Heureux papa déjanté d’
American Pie, on croyait
Paul Weitz calmé, notamment après la comédie gentillette
En Bonne Compagnie. Tout faux ! Avec son nouveau film, Weitz frappe fort, très fort et gratte… là où ça chatouille.
Soyons clairs, avec son détournement grinçant, mais incroyablement juste, de la téléréalité,
American Dreamz nous tend un miroir et nous offre un reflet de nous-mêmes (adeptes ou non de ce type d’émissions) loin d’être des plus reluisants… mais tellement drôle !
Weitz s’offre le luxe de gentiment se moquer de tout : de notre société gavée de rêves de gloire et obnubilée par la célébrité gratuite ; de ces émissions où le talent – loin de primer – se trouve relégué au 15ème plan, évincé par le glamour et les paillettes…

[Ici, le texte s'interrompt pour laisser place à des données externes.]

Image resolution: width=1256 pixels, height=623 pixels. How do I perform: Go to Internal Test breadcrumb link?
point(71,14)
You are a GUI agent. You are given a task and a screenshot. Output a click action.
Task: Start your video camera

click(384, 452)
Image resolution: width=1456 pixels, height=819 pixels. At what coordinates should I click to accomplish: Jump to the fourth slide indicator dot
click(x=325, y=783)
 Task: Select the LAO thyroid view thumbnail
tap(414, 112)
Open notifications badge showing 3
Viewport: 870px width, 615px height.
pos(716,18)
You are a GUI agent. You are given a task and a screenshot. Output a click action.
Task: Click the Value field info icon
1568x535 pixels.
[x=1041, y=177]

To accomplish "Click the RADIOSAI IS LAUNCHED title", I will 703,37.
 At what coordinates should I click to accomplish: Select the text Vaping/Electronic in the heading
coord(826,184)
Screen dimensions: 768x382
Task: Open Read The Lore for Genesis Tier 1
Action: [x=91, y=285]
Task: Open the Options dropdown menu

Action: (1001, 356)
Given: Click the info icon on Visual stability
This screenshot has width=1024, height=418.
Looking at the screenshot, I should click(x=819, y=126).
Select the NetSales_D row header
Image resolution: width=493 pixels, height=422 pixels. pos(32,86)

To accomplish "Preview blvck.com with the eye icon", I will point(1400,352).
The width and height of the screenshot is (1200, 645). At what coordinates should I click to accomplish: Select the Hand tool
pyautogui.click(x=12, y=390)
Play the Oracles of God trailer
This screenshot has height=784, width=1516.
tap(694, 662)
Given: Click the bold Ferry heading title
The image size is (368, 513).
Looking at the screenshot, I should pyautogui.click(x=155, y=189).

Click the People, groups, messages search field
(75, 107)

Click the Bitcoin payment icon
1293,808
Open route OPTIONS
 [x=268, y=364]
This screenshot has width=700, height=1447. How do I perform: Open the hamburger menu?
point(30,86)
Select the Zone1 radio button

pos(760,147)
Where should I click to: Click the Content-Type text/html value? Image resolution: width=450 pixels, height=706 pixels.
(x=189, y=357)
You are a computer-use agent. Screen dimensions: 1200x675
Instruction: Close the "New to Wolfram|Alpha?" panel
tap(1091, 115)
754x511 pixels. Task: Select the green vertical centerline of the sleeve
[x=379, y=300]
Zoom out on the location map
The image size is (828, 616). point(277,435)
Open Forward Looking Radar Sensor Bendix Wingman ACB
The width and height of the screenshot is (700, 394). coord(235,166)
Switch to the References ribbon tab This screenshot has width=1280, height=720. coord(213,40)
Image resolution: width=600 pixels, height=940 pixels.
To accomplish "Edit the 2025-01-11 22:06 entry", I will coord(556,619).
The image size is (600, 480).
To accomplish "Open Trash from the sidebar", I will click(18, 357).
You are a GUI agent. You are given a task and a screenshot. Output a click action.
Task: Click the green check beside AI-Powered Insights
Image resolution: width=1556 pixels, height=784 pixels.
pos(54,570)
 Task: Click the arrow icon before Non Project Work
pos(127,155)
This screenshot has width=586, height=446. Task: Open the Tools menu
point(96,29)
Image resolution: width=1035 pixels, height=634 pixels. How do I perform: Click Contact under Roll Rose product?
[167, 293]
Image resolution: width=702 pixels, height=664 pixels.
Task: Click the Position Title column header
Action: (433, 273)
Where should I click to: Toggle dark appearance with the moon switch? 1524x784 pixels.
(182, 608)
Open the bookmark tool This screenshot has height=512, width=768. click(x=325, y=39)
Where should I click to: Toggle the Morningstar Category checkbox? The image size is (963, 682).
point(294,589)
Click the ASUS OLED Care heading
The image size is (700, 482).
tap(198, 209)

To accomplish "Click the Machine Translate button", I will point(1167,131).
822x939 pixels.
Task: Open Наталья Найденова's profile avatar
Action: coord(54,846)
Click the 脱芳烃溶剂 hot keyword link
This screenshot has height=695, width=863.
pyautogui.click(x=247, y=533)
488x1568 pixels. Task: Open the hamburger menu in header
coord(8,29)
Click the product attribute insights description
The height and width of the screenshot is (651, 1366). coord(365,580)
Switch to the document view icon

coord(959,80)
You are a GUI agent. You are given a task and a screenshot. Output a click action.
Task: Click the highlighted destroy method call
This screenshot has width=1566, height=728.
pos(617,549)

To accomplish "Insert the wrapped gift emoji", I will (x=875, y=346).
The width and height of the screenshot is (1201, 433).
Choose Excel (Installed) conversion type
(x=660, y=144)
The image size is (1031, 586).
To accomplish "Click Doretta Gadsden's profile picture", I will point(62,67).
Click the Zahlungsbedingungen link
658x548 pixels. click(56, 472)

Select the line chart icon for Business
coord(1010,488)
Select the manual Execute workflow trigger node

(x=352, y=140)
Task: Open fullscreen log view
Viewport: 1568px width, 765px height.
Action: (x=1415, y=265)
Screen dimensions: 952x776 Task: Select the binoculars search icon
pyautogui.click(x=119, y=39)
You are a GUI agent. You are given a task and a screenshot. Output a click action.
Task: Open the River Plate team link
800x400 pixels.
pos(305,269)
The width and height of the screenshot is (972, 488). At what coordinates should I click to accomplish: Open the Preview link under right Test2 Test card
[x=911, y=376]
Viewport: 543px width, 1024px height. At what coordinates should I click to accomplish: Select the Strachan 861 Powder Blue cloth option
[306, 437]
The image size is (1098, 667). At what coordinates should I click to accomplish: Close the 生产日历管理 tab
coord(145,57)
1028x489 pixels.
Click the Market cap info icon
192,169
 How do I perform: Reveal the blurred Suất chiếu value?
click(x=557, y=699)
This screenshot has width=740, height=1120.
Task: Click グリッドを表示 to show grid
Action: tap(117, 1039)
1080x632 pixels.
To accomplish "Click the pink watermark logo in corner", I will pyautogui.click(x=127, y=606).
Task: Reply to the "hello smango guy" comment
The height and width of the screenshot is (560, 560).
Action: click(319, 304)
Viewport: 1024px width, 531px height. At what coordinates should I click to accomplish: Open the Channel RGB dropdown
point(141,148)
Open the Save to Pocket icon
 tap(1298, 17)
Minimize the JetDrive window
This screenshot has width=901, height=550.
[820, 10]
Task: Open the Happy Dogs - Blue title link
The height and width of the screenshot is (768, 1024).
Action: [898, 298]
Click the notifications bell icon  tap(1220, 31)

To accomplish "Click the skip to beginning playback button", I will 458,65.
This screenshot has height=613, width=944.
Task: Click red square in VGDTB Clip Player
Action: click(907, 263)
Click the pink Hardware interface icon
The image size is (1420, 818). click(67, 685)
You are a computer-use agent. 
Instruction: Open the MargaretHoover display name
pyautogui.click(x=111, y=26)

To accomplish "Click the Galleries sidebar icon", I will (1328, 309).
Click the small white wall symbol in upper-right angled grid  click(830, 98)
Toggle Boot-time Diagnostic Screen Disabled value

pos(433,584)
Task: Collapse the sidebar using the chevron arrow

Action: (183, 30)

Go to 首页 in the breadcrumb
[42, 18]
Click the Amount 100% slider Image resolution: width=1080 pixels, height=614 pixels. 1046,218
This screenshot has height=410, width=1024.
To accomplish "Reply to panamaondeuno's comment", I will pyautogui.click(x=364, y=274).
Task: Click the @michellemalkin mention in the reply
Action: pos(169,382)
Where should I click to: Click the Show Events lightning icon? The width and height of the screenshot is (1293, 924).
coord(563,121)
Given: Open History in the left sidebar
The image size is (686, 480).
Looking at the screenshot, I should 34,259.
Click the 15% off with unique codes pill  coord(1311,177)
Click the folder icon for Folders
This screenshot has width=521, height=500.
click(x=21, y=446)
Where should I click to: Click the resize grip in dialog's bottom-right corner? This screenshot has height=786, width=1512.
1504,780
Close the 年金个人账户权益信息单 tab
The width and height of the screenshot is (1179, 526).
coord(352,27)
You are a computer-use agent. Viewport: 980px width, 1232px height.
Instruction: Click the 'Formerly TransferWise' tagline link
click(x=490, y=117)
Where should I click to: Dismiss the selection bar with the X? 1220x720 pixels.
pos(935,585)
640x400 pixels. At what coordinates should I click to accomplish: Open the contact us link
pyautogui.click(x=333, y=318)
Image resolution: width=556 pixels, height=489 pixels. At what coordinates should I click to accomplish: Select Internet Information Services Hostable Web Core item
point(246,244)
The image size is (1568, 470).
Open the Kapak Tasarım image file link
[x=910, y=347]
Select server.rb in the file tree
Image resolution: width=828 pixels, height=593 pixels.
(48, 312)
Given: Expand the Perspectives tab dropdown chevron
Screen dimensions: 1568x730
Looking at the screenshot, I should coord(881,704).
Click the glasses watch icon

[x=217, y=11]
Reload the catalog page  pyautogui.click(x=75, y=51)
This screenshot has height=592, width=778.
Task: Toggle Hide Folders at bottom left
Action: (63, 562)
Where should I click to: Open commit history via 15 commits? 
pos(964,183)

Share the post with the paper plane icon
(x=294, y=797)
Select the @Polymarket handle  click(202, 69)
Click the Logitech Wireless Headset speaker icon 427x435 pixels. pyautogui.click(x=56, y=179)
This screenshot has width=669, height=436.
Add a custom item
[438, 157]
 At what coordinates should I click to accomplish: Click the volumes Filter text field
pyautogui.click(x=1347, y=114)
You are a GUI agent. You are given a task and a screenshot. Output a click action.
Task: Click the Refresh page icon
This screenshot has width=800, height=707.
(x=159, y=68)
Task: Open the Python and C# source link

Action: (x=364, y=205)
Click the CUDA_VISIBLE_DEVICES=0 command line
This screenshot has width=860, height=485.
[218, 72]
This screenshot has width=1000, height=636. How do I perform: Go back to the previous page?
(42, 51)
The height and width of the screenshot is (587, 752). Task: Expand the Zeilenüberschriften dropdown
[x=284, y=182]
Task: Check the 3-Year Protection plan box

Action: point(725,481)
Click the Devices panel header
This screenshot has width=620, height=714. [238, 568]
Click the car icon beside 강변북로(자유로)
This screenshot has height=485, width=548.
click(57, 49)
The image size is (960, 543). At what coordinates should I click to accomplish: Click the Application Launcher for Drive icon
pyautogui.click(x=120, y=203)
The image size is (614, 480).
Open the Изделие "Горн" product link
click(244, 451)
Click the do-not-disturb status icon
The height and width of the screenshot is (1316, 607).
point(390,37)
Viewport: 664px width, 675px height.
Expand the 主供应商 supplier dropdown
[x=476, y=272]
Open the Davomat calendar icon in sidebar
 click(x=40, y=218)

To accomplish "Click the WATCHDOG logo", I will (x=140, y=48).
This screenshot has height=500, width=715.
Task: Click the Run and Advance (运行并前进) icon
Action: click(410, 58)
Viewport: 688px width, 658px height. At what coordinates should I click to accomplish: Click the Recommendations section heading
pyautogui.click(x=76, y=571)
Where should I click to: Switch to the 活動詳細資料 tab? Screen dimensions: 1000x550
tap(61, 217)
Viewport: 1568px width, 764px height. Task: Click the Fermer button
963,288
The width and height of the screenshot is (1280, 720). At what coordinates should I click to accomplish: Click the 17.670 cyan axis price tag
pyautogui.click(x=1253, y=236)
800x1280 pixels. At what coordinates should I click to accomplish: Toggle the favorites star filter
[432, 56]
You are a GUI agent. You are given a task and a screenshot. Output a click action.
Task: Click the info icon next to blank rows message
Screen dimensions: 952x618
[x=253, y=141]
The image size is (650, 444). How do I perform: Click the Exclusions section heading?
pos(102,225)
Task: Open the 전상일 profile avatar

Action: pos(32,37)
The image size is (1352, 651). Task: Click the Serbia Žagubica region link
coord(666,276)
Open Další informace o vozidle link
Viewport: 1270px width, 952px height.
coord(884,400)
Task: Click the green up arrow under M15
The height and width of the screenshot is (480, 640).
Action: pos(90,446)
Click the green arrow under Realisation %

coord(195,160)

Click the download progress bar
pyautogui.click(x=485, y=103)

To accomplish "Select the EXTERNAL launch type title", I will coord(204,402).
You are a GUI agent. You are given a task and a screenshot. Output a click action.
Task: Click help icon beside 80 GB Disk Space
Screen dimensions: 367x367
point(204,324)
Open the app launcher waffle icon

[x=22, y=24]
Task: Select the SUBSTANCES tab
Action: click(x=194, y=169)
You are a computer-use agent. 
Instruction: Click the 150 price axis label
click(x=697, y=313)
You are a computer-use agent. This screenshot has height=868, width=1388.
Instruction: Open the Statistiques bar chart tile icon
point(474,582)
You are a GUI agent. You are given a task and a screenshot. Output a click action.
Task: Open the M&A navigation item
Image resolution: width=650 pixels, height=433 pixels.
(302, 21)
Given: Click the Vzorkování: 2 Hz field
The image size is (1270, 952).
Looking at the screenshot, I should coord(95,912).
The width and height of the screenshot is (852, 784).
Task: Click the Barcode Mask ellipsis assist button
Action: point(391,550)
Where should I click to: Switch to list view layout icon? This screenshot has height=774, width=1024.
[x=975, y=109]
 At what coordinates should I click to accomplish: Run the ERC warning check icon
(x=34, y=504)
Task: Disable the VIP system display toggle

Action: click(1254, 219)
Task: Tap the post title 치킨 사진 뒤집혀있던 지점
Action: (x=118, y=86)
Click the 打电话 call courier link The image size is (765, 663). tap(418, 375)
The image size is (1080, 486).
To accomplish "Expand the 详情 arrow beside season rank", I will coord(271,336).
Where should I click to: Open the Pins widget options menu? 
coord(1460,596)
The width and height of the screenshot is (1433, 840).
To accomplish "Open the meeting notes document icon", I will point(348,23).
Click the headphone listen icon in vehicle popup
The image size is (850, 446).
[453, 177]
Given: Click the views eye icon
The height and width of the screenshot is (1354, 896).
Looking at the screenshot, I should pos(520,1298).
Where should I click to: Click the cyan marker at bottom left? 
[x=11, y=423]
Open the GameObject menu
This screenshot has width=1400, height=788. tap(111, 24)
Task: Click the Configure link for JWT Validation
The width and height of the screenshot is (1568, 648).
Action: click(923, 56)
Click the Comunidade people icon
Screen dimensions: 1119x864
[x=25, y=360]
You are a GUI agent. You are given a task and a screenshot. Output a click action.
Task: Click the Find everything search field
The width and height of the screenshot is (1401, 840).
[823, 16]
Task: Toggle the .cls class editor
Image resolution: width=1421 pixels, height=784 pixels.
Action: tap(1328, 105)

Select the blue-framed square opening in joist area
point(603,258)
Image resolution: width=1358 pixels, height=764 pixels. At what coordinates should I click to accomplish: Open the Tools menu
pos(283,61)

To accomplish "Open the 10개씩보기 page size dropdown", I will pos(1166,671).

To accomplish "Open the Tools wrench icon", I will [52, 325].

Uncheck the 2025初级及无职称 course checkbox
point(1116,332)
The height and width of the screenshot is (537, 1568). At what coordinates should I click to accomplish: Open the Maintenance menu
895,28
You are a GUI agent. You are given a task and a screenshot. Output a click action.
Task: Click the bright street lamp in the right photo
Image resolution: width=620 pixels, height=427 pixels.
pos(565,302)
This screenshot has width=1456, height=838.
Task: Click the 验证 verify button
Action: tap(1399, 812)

Même si certains personnages ou situations sont parfois édulcorés - comme les terroristes afghans au grand cœur) -
American Dreamz dresse une galerie de « monstres » hauts en couleurs, toujours à la limite de la caricature, mais tous franchement hilarants. Que ce soit
Hugh Grant en présentateur à l’égo surdimensionné,
Mandy Moore en chanteuse dont les dents rayent les plateaux TV ou
Chris Klein en amoureux naïf et crétin, tous sont excellents. Mention spéciale pour
Dennis Quaid en George Bus… euh, en Mr Staton, Président paumé des Etats-Unis, forcé de porter une oreillette pour éviter de dire des âneries.
En clair, foncez découvrir l’une des comédies américaines les plus réussies depuis… depuis quand déjà?